In a world where lesser quality ‘fast-fashion’ approximations of a major atelier’s output inspire epic line-ups, it’s relatively safe to say that marketing, and the overall presentation of a brand, has become a crucial focus for every company. The humble shop, once a simple space for displaying the true treasures – the merchandise – has itself become the attraction. People will base their brand fidelity as much on where something is sold as what it is.

Just a few decades ago high-end retailers favoured the posh ‘sitting room’ aesthetic, and even multi-brand department stores opted for a rarified aesthetic. This all began to shift post-Warhol, with the hyper-pop window treatments of Simon Doonan and Steven Sprouse.

All of a sudden, Wedgewood and white gloves weren’t enough, and in rapid succession luxe became pop, became art, became glam, and so on, until we arrived at a point where a $20 million reno of a former slaughterhouse is nothing more than the latest spot to cop kicks.

Design and architecture, in this specific circumstance, has a more elaborate meaning than in other arenas. If you’re asking someone to pay $1000 USD for a pair of jeans, you need a little more than a shelf. You need atmosphere. Glitz. Presence.

You need a space whose very reference heightens the perceived value in shopping there. A space that whispers into people’s ears “$58 USD for shampoo seems reasonable, no?” And that requires creativity, inspiration, intuition, and, more often than not, money. There are distinct histories that explain how we got here. One relatively complicated, one not.

The first is that the so-called ‘concept shop’ led to the now-ubiquitous awareness that retail environment is crucial.

That Kawakubo Rei and COMME des GARÇONS Guerrilla Stores (hyper secretive pop-ups that showed up in a city for no more than 1 year, in a wholly unexpected location, put together for a cumulative budget of no more than $3000 USD) led to the realization that a shop itself could be the destination. Which brought about 10 Corso Como, an all-encompassing post-modern lifestyle bazaar. And then colette, firmly located on the right side of Paris’ tracks, on the Rue St. Honoré, just a stone’s throw from Hermès, Saint Laurent, and everyone else who shows at fashion week. More than a decade later, colette is still the litmus test for all things cool.

These shops showed the extraordinary reach and power that highly curated lifestyle shops could exert, and the clear plausibility of the shop-as-destination. The flip side of this coin is the remarkable flagship boutique that Rem Koolhaas and his firm OMA (The Office for Metropolitan Architecture) did for Prada on West Broadway in New York, in 2001.
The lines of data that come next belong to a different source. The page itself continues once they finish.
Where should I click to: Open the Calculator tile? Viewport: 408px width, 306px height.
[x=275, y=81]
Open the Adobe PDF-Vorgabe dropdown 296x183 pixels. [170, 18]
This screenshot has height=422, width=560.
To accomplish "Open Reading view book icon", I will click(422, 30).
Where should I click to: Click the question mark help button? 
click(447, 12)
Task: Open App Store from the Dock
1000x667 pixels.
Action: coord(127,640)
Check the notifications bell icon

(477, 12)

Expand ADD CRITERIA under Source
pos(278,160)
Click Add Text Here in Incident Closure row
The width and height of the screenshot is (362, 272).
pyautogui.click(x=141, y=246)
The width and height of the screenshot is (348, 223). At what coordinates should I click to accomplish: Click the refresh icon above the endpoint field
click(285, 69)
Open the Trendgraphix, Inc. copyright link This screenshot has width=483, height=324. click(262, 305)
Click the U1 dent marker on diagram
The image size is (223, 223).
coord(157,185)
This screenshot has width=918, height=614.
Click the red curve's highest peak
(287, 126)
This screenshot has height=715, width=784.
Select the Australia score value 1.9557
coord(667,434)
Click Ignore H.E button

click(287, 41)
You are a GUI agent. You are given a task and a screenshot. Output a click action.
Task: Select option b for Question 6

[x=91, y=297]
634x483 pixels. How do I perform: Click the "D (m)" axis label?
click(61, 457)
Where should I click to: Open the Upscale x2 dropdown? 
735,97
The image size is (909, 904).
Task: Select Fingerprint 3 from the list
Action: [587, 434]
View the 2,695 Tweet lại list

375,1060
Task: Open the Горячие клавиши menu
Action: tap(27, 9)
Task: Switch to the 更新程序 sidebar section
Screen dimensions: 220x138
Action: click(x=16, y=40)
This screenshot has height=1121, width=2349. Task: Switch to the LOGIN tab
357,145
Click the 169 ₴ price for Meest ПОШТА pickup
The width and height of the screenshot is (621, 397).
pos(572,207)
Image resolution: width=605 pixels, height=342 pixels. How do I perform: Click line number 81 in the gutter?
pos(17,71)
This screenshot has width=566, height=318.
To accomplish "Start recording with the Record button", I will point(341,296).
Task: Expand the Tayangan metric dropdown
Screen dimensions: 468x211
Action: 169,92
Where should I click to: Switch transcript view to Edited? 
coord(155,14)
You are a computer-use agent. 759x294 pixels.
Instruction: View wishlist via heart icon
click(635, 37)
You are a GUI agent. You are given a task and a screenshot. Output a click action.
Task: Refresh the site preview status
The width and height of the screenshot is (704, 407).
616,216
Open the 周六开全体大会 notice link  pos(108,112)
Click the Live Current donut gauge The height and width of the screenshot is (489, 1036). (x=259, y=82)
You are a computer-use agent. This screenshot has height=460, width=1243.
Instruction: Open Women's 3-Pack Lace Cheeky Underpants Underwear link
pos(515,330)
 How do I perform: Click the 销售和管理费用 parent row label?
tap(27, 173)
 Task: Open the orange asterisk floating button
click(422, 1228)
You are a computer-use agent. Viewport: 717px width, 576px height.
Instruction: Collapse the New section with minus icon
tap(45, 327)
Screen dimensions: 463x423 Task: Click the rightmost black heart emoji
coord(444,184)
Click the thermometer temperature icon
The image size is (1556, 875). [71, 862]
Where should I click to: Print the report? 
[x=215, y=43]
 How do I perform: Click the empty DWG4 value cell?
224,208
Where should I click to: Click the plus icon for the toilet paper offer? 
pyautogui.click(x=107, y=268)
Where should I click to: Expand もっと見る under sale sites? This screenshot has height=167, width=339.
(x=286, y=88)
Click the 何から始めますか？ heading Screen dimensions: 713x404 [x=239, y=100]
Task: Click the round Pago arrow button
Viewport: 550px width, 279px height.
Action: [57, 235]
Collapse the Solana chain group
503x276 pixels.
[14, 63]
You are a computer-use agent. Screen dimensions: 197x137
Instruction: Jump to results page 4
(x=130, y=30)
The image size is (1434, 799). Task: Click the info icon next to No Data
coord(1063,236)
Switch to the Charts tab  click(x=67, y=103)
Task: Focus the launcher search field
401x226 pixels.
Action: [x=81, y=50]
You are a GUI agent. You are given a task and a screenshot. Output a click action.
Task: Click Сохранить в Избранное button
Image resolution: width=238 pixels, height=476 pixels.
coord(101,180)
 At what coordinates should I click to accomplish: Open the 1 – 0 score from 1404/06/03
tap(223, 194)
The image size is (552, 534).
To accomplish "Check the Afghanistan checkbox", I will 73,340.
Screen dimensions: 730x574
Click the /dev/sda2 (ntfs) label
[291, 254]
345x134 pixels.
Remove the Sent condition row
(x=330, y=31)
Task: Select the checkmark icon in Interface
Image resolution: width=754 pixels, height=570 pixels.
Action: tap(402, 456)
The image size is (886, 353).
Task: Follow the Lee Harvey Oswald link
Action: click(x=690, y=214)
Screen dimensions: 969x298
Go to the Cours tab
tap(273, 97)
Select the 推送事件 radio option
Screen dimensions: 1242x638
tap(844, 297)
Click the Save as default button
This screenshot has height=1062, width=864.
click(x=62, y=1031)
Now known simply as the Prada Epicenter, the $40 million USD, 23,000sq/f space was an avant-garde vision. It lured celebrities from across the globe, was given a place-of-pride cameo in Sex & The City, and managed substantially more foot traffic than the building’s previous tenant, the Downtown Guggenheim Museum. We’ve come a long way since then. And, once again, we see a divergence in the primary ideology with regards to architectural expression that brands are taking on. Some show a Kubrickian rigour in displaying a unified feel.

Ralph Lauren’s flagships, for example, which are the sheer embodiment of a lifestyle. The Bon-Chic-Bon-Genre of Newport and Bal Harbour. Of Darien and Wellington. This can also be seen in Hedi Slimane’s codeine-glam aesthetic, which he utilized while personally designing boutiques for Dior Homme as their Creative Director, then rekindled in crystalline form after taking over at Saint Laurent. A sort of chrome and marble distillation, which perfectly embodies the hotel room-trashing rockstar that lives within every stitch of his clothing.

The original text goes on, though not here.